A guidare lo sviluppo della Linea Active è Giuseppe Gaimari, product manager con oltre vent’anni di esperienza nell’organizzazione di viaggi a piedi, in bici e on the road. “Il focus della Linea Active - spiega Gaimari - non è la comodità fine a se stessa, ma la qualità dell’esperienza lungo l’itinerario. In alcuni casi, anche la scelta delle sistemazioni diventa parte integrante del viaggio: strutture semplici ma autentiche, spesso gestite da comunità locali, selezionate non per un’idea di ‘rinuncia’, ma per offrire un contatto più vero con il territorio. Chi sceglie questi viaggi non cerca il lusso come obiettivo. Cerca il contatto, la coerenza, l’esperienza a tutto tondo. Per vivere davvero certi luoghi, a volte è necessario adattarsi: dormire in una struttura semplice, ma carica di identità e significato, è parte del viaggio tanto quanto il cammino o la pedalata”.
Gli appuntamenti
Il roadshow, che vedrà la presenza del partner Europ Assistance, si svilupperà in 9 tappe in tutta Italia, coinvolgendo circa 200 agenzie di viaggio.
La Linea Active comprende oggi 80 viaggi diversi, pensati per rispondere a livelli differenti di esperienza, allenamento e attitudine al viaggio. Ogni proposta è classificata per grado di difficoltà, dal più semplice al più impegnativo, ma tutte condividono lo stesso approccio: nessuna competizione, nessun cronometro, solo il piacere di camminare, pedalare e scoprire.

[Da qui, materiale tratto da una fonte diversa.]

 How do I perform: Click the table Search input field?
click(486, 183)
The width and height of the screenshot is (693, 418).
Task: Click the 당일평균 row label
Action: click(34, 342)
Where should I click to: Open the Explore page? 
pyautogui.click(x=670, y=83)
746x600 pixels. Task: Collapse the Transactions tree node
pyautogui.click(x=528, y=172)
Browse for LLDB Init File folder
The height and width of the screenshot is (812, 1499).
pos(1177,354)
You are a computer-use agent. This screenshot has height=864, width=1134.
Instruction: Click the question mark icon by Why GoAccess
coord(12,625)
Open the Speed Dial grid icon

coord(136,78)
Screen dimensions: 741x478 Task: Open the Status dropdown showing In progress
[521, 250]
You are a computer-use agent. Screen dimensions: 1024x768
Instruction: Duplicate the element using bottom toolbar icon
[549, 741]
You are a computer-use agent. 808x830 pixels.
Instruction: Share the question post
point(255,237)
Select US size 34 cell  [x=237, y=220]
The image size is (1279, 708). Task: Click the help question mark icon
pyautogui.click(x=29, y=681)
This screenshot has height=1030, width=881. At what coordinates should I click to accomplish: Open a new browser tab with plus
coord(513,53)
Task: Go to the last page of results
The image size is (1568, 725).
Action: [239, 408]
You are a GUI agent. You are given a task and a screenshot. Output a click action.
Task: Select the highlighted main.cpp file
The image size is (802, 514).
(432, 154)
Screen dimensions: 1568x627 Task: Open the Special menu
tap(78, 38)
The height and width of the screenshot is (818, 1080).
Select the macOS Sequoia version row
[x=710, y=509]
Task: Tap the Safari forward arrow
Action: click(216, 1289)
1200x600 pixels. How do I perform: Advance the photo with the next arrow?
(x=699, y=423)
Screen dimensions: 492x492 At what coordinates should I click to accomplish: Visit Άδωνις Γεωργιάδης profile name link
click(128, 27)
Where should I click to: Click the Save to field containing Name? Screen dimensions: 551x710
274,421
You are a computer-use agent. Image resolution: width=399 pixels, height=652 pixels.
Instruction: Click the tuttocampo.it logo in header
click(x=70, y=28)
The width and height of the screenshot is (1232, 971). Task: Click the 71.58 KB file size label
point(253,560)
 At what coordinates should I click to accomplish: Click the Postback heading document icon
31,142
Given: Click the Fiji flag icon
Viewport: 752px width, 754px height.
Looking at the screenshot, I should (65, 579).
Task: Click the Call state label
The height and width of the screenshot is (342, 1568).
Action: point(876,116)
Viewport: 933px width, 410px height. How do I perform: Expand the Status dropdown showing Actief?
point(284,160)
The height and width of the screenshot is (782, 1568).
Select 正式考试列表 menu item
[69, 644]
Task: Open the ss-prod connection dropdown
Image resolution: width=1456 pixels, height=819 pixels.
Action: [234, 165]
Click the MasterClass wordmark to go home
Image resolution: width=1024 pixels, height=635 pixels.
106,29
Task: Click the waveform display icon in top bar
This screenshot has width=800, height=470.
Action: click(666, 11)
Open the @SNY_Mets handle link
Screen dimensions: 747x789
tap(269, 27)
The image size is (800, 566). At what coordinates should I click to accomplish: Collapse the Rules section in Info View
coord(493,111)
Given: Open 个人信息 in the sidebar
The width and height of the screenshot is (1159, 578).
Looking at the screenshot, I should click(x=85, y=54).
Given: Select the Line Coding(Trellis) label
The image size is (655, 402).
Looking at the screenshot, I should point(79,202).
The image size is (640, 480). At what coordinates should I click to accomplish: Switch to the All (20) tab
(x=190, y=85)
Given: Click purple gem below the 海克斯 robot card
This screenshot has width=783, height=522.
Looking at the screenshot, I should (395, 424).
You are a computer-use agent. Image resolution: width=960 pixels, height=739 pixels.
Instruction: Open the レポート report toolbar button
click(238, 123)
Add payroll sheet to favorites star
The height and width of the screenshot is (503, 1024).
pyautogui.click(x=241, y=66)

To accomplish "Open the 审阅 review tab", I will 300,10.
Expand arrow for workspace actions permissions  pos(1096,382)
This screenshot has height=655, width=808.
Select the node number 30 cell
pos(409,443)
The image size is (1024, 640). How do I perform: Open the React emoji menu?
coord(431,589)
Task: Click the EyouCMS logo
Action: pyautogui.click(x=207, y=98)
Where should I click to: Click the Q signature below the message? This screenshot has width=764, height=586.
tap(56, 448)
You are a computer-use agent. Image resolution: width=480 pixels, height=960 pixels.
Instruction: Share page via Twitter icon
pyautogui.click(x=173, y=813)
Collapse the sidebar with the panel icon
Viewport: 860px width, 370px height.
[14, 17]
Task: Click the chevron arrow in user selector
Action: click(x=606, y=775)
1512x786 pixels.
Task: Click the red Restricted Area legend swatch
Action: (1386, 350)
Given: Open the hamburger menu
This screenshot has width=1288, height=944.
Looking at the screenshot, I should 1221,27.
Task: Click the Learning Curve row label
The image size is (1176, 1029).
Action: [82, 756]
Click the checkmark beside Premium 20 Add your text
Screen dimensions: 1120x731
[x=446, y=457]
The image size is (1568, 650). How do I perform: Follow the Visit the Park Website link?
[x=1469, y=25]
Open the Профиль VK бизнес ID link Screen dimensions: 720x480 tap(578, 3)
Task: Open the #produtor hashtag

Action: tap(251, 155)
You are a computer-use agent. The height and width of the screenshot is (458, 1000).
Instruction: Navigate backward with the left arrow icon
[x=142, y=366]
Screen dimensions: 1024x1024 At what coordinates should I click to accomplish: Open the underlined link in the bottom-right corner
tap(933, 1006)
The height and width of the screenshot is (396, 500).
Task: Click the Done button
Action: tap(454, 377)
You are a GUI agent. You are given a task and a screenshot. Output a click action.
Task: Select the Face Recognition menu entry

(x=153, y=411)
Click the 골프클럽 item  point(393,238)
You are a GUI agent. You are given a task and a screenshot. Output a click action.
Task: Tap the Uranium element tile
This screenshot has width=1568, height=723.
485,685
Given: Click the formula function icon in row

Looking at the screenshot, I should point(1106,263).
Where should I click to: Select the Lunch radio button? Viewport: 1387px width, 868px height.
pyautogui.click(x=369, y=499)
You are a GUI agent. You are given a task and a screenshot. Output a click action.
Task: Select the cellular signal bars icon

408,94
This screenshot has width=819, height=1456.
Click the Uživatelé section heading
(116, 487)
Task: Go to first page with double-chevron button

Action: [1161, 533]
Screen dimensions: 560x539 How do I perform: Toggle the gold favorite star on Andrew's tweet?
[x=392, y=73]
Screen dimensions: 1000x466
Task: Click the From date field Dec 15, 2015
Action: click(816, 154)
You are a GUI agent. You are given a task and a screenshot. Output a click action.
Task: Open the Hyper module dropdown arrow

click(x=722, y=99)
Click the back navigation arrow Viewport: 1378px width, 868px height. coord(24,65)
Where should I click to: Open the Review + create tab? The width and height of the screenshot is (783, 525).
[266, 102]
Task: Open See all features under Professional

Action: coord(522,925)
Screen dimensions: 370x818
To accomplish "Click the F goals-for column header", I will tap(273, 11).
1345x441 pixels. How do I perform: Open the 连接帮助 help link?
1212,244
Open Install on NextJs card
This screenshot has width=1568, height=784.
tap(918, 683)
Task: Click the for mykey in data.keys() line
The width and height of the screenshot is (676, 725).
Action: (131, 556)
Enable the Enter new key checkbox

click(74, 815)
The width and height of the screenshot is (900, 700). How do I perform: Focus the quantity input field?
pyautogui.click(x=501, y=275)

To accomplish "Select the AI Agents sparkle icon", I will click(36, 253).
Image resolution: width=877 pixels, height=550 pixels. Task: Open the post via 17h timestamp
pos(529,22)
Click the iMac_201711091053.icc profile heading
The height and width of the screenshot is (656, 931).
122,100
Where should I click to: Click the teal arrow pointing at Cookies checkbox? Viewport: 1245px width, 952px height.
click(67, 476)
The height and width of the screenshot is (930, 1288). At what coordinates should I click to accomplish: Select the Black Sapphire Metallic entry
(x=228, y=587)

Ci sono itinerari accessibili e adatti a tutti, come un weekend di trekking in Val d’Orcia, sull’Isola d’Elba o a Capraia, ideali anche per le famiglie attive che desiderano vivere insieme ai propri figli un’esperienza all’aria aperta, fatta di natura, tempo condiviso e semplicità.
Per chi cerca un coinvolgimento più profondo, la linea propone viaggi più intensi e immersivi, come il trekking nel Vietnam del Nord, con pernottamenti nelle palafitte di bambù delle minoranze etniche: percorsi lontani dai circuiti turistici, dove il viaggio diventa incontro, ascolto e relazione con il territorio.
In programmazione anche itinerari iconici, studiati per chi vuole mettersi alla prova e vivere esperienze straordinarie, come il campo base dell’Everest, i percorsi nel Nord Africa, nelle Ande, in Canada o in Guatemala.